### Records provided
---+---

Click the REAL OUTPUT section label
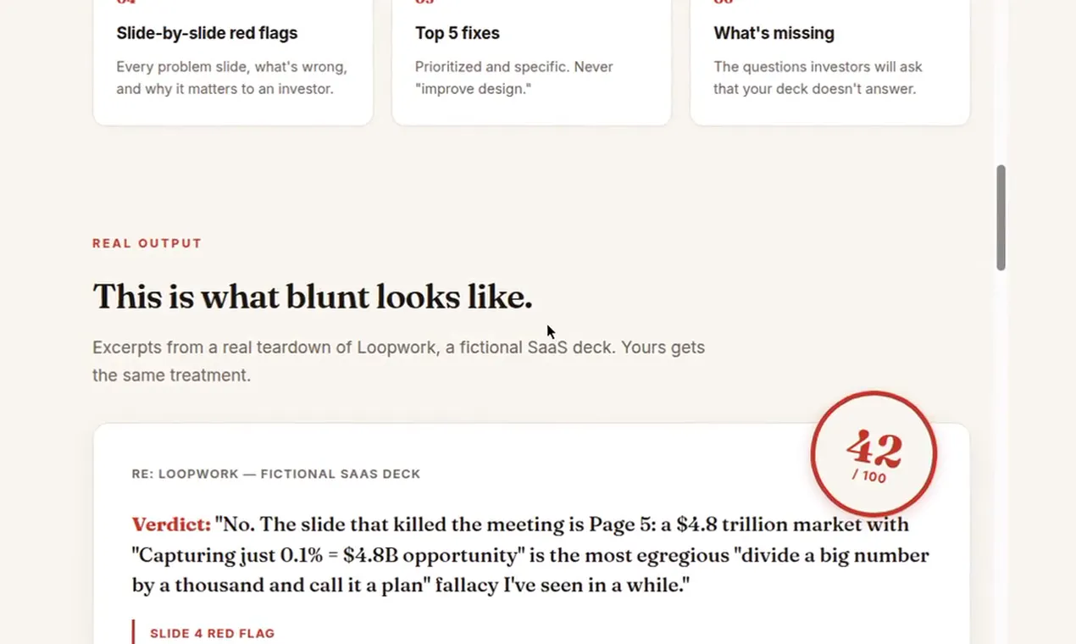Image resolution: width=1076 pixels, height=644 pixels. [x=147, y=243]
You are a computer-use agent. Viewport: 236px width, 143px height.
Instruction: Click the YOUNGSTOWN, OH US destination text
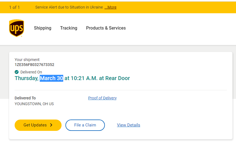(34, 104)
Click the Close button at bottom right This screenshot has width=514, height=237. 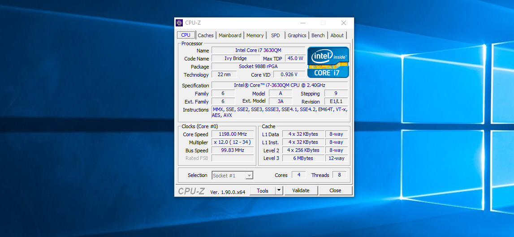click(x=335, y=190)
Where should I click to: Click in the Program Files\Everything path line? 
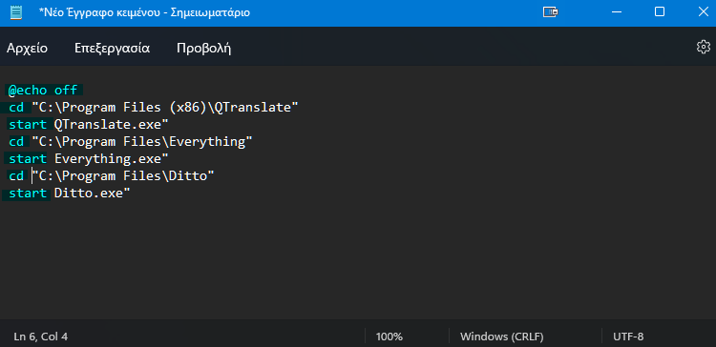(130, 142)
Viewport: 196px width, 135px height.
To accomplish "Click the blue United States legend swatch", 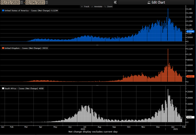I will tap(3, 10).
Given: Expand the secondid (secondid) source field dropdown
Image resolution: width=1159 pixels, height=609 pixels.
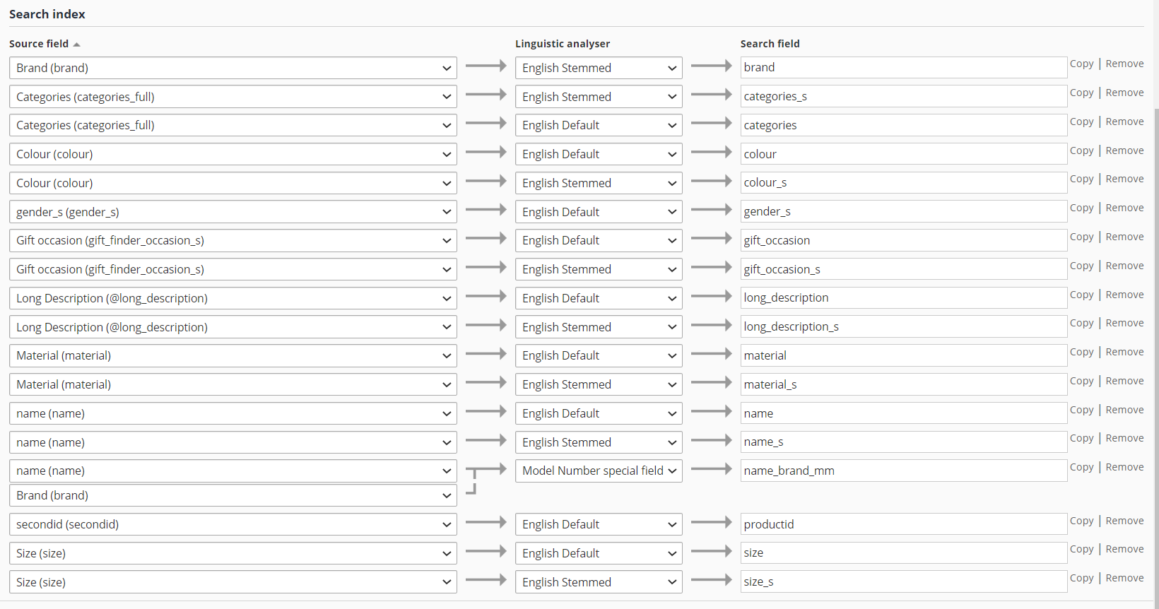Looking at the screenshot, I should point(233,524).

---+---

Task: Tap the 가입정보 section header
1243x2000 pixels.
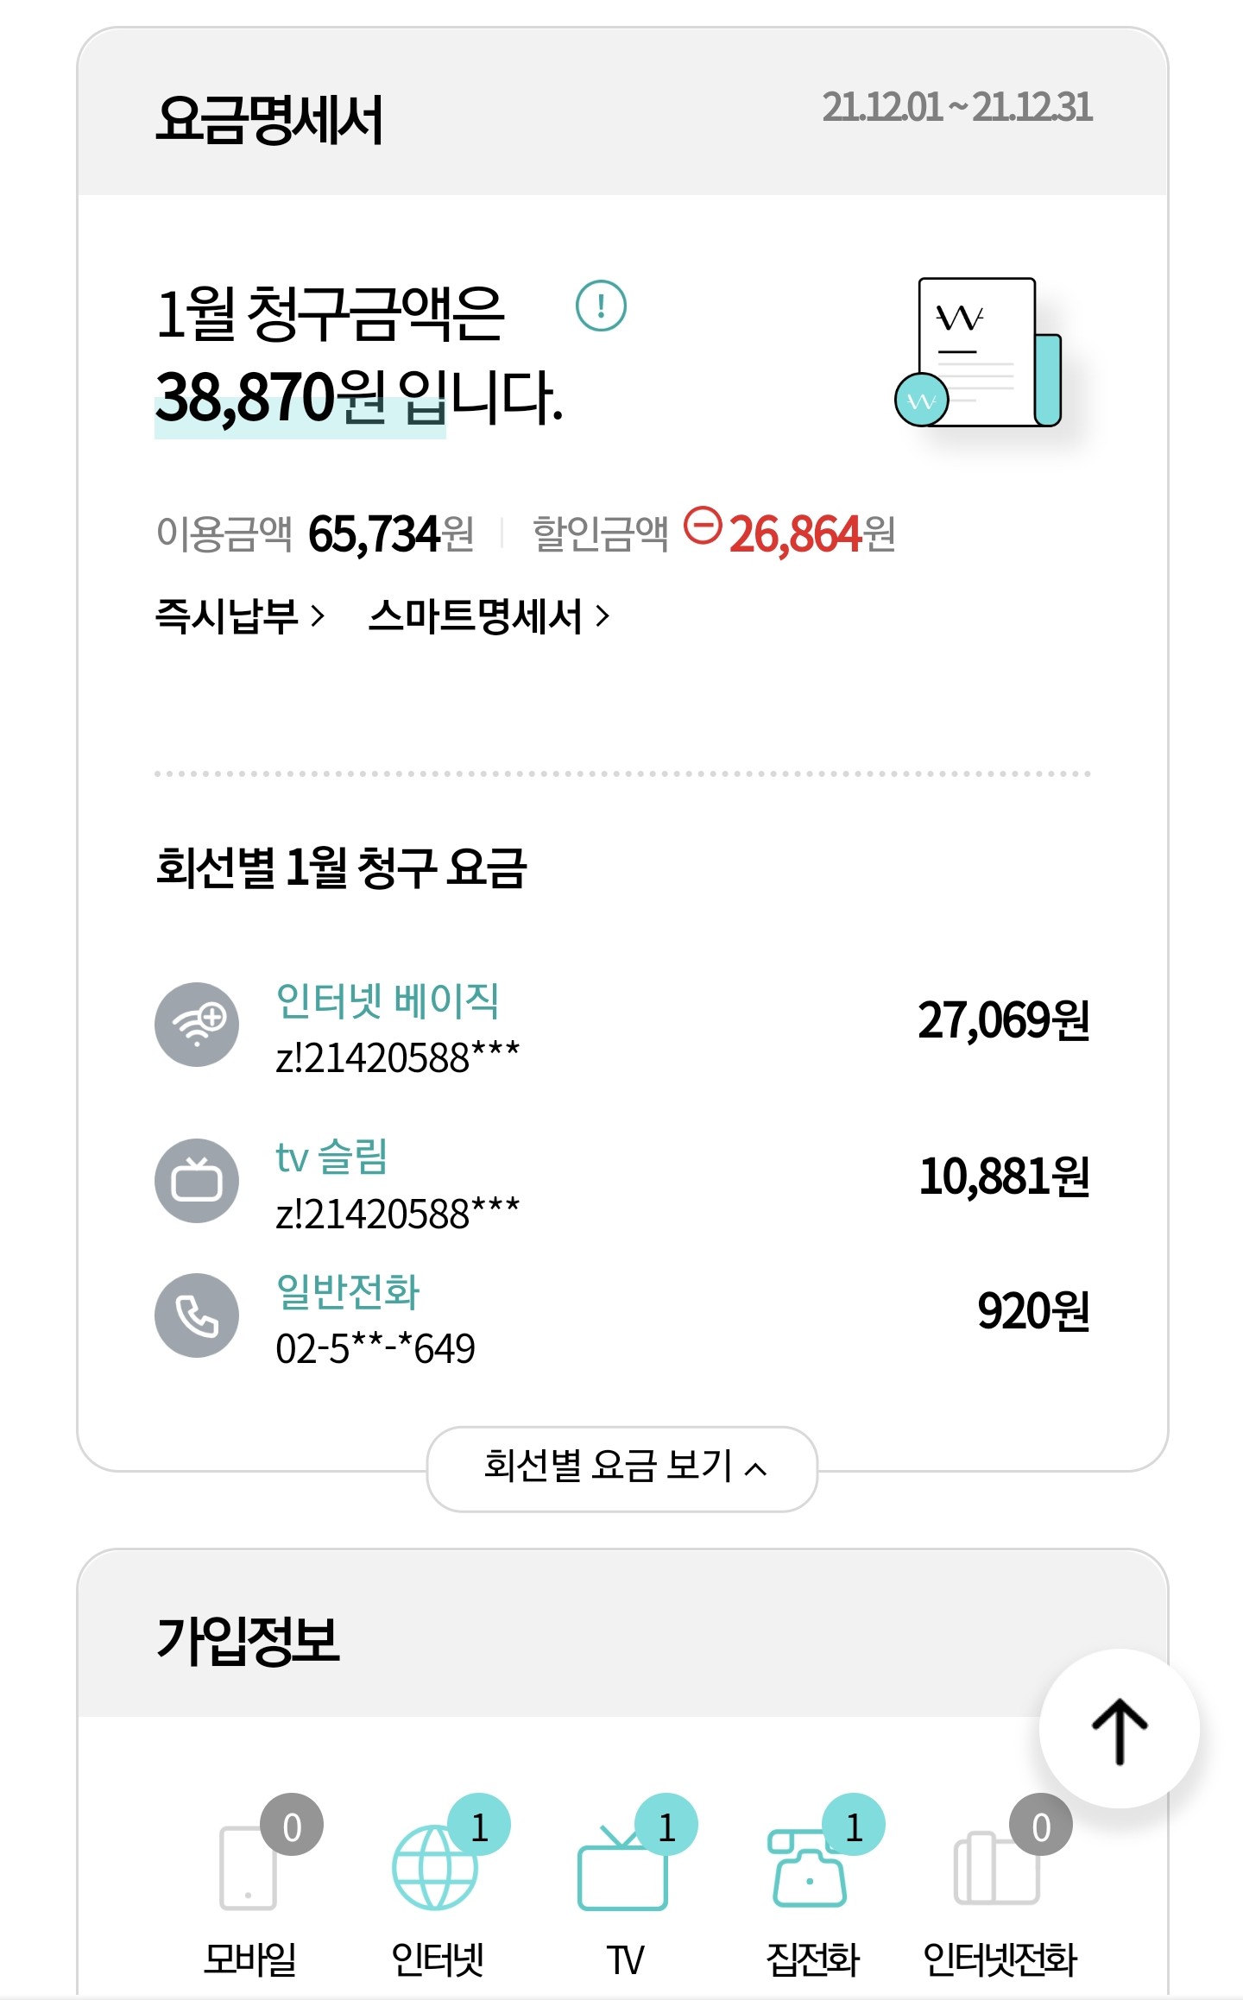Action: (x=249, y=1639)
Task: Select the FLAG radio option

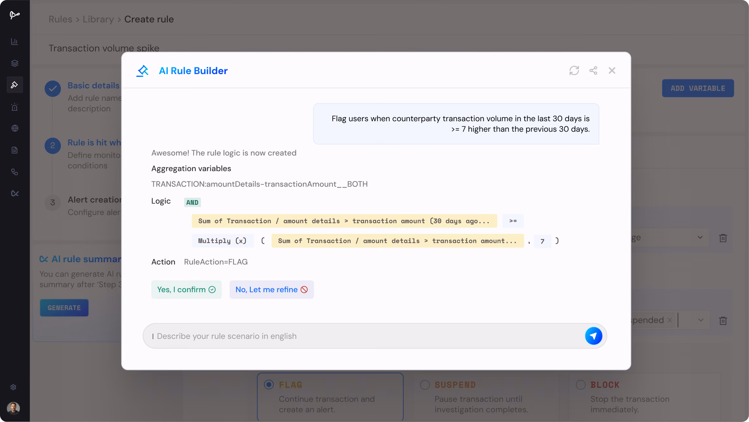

---+---

### Task directions
In the listing above, find the line containing "Task: Tap the 가입정보 section header" and the line containing "Task: Select the FLAG radio option", then write out both of them and every line between, exactly, with no pictures.

### Answer box
Task: Tap the 가입정보 section header
1243x2000 pixels.
Action: (x=249, y=1639)
Task: Select the FLAG radio option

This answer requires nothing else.